Em ter­ceiro lugar, mas não menos im­por­tante, impõe-se o pro­blema da for­mação, que nesta área se re­fere à in­for­mação for­ma­tiva de toda a po­pu­lação, com o ob­jec­tivo de tomar plena cons­ci­ência da gra­vi­dade da­quilo que se passa, mas, de forma es­pe­cí­fica, em re­lação aos pro­fes­sores, es­cla­re­cendo-os de­vi­da­mente da im­por­tância da ac­ti­vi­dade mo­tora para res­ponder a ne­ces­si­dades do de­sen­vol­vi­mento das cri­anças, através da sua for­mação ini­cial, mas também por in­ter­médio de um pro­grama es­pe­cial de for­mação per­ma­nente ou de aper­fei­ço­a­mento, como se lhe queira chamar.

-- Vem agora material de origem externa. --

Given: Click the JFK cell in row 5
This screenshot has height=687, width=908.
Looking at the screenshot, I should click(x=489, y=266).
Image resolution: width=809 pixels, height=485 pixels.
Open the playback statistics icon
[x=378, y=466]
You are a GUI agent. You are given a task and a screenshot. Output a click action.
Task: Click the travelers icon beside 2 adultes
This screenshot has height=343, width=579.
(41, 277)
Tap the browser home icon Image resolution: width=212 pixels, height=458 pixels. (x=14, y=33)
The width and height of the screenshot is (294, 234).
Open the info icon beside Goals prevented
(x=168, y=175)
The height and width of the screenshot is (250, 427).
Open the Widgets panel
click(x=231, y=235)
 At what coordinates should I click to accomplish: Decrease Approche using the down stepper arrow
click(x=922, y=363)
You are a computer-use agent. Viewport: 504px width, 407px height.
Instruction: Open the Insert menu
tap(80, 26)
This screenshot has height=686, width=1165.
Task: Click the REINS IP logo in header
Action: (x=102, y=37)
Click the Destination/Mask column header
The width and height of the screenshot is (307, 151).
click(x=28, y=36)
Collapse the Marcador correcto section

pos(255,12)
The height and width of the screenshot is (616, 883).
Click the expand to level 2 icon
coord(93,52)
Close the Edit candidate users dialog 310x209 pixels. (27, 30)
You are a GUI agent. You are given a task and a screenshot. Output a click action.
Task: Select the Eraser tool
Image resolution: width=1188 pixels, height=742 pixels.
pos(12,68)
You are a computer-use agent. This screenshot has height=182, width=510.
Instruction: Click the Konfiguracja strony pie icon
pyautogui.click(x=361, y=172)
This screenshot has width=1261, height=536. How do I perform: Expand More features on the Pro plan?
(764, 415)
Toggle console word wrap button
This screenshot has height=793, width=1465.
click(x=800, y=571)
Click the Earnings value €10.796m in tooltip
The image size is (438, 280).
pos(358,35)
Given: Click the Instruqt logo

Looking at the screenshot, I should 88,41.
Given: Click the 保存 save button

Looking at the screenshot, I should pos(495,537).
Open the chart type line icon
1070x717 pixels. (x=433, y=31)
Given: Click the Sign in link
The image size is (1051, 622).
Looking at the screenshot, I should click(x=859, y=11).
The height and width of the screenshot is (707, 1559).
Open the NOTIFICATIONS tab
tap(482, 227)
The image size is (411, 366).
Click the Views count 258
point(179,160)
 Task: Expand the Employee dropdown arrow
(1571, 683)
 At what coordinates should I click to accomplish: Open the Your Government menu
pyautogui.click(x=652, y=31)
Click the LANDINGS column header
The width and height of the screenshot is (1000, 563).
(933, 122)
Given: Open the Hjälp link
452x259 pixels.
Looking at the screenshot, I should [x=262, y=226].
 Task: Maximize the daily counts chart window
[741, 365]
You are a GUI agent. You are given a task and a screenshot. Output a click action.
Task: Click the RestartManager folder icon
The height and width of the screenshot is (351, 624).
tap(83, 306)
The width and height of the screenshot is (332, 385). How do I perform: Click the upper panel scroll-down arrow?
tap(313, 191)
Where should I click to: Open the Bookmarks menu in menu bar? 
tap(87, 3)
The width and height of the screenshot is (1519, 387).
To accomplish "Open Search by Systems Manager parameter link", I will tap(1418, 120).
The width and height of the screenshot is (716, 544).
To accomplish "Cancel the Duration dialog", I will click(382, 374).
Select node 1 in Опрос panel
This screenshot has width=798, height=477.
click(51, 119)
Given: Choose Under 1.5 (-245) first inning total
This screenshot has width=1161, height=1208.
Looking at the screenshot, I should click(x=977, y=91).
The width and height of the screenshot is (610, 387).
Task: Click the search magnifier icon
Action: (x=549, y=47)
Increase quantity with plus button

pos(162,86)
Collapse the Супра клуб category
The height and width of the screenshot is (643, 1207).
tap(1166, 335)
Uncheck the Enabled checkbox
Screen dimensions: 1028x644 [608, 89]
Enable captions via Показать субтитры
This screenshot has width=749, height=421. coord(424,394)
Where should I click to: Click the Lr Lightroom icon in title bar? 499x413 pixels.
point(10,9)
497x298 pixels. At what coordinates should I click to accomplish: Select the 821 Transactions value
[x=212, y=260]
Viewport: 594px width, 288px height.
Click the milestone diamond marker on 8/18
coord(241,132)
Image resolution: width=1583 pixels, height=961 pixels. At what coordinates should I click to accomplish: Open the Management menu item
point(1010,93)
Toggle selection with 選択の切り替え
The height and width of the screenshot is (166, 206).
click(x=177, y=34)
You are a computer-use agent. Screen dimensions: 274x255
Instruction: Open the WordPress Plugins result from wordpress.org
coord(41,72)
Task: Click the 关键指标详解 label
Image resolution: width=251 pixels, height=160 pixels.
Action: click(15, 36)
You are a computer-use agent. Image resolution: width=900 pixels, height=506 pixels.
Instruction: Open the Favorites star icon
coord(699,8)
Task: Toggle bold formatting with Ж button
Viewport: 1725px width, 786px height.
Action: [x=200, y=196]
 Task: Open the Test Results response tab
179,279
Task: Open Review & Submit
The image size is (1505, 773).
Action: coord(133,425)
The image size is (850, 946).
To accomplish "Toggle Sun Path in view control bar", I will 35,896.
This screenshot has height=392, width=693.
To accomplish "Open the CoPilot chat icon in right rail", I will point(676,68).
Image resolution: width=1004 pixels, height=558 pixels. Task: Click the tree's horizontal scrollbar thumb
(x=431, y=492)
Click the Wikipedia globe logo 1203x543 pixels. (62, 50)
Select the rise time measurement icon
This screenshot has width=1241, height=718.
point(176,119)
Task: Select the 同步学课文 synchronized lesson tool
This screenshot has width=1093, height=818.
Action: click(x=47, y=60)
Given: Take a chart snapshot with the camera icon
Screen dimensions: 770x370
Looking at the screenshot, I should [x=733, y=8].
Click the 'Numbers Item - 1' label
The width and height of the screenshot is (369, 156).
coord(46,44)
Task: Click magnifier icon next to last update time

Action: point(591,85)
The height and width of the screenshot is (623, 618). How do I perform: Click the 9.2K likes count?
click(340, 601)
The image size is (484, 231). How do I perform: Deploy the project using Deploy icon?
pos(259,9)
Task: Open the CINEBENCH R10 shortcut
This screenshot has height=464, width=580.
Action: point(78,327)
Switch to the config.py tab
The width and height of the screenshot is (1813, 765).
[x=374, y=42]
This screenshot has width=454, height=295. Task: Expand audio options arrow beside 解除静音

Em quarto lugar, impõe-se a cri­ação de formas de ava­li­ação ge­ne­ra­li­zá­veis, de ca­rácter for­ma­tivo e nunca so­ma­tivo, de forma a poder-se ava­liar com rigor se as so­lu­ções es­co­lhidas são as mais cor­rectas.

Em quinto lugar, impõe-se a pos­si­bi­li­dade per­ma­nente de um con­trole mé­dico sis­te­má­tico do es­tado de saúde de cada aluno.

Muitos dirão cer­ta­mente que se trata de um pro­jecto ab­so­lu­ta­mente utó­pico, como já acon­teceu vá­rias vezes. Trata-se de uma questão que se deixa à cons­ci­ência de cada um. Não deixem é de pensar nos di­reitos e ne­ces­si­dades de toda a nossa ju­ven­tude.